Start of Excerpted data
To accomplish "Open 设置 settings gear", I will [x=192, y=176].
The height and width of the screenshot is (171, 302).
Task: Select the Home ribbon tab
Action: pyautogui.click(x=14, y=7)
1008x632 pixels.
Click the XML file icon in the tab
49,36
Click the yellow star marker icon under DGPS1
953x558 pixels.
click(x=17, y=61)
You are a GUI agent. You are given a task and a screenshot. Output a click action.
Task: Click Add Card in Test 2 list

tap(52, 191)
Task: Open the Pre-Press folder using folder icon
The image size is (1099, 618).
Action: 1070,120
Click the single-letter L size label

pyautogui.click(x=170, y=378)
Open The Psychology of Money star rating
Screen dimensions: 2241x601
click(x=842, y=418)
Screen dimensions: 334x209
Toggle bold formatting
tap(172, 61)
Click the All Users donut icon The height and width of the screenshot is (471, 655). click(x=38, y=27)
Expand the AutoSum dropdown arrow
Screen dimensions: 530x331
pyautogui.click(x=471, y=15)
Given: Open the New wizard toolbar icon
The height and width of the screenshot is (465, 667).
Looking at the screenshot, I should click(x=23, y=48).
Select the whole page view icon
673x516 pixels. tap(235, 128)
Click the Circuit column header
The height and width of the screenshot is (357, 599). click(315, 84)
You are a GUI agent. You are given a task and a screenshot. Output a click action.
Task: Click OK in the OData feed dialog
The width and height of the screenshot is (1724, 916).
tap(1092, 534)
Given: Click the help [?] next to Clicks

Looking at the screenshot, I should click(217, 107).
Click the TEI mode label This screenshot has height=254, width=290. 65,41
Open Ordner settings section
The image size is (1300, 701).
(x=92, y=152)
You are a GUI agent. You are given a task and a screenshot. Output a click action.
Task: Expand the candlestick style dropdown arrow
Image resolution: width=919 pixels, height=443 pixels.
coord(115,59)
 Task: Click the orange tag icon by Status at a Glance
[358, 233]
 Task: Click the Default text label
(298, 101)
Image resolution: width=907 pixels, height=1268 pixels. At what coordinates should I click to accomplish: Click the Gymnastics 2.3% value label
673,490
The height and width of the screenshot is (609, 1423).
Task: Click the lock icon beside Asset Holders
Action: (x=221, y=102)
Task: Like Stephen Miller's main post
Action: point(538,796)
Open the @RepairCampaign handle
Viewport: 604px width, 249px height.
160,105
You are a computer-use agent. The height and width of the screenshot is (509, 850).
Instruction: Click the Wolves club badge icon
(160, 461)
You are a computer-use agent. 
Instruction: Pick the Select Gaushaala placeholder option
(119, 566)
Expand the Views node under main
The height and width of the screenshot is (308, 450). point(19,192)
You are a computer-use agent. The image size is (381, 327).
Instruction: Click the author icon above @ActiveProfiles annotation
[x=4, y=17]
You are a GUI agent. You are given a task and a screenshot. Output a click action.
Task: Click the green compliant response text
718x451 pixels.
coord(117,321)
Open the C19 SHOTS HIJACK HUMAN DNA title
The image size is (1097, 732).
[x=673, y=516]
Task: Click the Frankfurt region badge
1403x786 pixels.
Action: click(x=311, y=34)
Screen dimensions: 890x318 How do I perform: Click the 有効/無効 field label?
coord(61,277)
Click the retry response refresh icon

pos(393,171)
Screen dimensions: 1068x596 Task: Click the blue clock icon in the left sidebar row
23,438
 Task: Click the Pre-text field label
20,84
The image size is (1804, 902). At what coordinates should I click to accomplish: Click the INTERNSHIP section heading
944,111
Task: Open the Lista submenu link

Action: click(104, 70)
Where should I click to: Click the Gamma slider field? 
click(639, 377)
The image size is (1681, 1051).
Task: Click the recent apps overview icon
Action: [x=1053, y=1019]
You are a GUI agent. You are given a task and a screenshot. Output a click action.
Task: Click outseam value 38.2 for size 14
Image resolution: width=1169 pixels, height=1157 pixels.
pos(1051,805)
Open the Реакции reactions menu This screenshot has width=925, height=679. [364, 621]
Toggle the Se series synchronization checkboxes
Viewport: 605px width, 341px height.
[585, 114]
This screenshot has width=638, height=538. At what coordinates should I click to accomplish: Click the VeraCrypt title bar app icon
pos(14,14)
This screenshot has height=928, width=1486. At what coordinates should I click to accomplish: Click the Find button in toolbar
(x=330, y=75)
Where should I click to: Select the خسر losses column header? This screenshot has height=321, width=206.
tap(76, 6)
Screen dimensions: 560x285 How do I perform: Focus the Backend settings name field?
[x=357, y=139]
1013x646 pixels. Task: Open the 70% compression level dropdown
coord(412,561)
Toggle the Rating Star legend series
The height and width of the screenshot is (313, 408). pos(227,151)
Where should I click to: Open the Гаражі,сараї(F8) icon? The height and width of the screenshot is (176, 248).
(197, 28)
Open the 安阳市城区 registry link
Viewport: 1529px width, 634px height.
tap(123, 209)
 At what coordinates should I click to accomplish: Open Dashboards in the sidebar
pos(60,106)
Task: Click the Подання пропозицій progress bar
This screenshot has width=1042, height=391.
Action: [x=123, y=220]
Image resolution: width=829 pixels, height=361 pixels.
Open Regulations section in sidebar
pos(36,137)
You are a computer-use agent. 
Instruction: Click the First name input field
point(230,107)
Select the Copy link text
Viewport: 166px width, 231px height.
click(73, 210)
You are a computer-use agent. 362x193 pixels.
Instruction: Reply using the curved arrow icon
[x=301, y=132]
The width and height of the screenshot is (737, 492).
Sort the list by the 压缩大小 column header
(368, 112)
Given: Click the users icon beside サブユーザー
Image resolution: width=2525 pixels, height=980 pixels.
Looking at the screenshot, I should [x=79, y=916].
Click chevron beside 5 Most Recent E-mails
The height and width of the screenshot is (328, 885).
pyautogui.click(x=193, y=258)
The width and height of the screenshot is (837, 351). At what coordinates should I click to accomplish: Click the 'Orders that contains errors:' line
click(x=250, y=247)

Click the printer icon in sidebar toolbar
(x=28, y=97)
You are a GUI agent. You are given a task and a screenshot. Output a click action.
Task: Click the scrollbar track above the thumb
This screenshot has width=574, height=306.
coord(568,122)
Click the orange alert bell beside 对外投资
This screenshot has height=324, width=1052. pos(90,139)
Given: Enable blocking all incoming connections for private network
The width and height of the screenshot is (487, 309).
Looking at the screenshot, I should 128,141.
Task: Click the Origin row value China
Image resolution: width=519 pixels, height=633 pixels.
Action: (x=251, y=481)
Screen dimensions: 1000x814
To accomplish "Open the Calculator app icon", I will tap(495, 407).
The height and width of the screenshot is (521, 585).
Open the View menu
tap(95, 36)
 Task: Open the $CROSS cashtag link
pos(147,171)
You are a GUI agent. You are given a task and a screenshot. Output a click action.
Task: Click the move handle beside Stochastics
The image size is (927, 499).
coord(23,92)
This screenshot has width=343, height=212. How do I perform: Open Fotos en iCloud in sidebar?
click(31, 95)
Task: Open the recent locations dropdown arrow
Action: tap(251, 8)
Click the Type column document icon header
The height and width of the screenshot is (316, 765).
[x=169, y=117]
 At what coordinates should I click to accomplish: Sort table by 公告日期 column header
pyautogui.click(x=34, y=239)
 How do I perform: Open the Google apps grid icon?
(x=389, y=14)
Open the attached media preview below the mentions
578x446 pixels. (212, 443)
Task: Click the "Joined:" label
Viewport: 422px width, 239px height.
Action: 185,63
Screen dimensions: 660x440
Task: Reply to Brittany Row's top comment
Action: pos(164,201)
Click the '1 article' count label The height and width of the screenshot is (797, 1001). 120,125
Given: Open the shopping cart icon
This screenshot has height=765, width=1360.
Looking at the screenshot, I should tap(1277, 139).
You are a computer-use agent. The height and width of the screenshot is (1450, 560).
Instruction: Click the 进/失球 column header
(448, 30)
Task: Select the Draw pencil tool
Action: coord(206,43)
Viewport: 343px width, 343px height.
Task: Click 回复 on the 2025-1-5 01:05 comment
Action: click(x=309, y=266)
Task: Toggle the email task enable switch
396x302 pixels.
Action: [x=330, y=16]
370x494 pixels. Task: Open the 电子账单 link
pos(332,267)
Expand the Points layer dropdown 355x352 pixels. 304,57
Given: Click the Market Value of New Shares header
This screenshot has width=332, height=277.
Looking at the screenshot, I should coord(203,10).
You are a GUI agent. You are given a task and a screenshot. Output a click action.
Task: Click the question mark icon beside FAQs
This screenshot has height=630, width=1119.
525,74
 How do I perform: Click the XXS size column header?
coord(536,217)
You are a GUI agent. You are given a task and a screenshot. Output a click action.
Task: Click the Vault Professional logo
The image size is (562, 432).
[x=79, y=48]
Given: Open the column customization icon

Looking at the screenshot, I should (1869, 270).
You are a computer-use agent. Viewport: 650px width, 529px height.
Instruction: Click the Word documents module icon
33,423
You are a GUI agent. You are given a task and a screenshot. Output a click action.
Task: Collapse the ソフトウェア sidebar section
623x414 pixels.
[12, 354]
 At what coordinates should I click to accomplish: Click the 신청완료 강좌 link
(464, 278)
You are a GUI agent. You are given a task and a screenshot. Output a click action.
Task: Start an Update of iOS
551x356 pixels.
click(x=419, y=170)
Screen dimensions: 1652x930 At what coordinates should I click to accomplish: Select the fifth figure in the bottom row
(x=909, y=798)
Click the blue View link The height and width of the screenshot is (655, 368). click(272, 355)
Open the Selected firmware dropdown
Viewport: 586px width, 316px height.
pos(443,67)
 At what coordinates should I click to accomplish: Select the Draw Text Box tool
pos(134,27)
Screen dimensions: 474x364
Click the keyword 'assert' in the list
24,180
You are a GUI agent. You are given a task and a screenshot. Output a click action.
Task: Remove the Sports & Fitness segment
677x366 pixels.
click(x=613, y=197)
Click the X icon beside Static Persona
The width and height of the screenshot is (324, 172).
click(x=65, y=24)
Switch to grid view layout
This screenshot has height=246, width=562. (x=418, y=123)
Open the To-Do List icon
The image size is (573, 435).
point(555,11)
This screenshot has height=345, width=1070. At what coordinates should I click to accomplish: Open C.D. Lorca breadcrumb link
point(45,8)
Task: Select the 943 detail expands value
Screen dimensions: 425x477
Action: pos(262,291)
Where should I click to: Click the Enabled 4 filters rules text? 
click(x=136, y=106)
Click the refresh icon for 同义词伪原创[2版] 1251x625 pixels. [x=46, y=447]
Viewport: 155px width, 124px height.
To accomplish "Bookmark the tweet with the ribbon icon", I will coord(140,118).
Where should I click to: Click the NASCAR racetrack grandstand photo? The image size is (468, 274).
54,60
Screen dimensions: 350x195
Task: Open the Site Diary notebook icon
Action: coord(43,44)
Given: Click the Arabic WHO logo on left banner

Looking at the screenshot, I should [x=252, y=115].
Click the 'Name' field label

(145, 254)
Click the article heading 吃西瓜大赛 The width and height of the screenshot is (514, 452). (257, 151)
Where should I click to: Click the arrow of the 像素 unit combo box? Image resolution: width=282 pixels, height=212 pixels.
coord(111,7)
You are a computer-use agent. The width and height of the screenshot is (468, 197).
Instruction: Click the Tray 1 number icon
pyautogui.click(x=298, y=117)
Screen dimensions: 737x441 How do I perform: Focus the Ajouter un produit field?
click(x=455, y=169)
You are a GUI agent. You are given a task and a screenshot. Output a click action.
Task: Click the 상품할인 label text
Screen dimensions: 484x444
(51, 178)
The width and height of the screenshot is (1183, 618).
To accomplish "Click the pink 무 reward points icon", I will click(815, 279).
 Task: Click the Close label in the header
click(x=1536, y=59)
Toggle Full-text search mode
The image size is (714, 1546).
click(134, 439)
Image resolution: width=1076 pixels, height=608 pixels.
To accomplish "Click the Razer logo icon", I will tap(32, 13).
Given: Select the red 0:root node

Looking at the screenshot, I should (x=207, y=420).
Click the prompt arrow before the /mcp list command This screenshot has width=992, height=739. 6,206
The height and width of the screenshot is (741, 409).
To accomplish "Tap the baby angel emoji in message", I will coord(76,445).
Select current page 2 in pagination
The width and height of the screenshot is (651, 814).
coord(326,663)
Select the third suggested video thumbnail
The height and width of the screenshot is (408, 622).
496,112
End of Excerpted data
◆ Directions for this task
Please give the number of lines in the material above that contain the string "computer", and nothing else.

◆ Solution for this exercise
8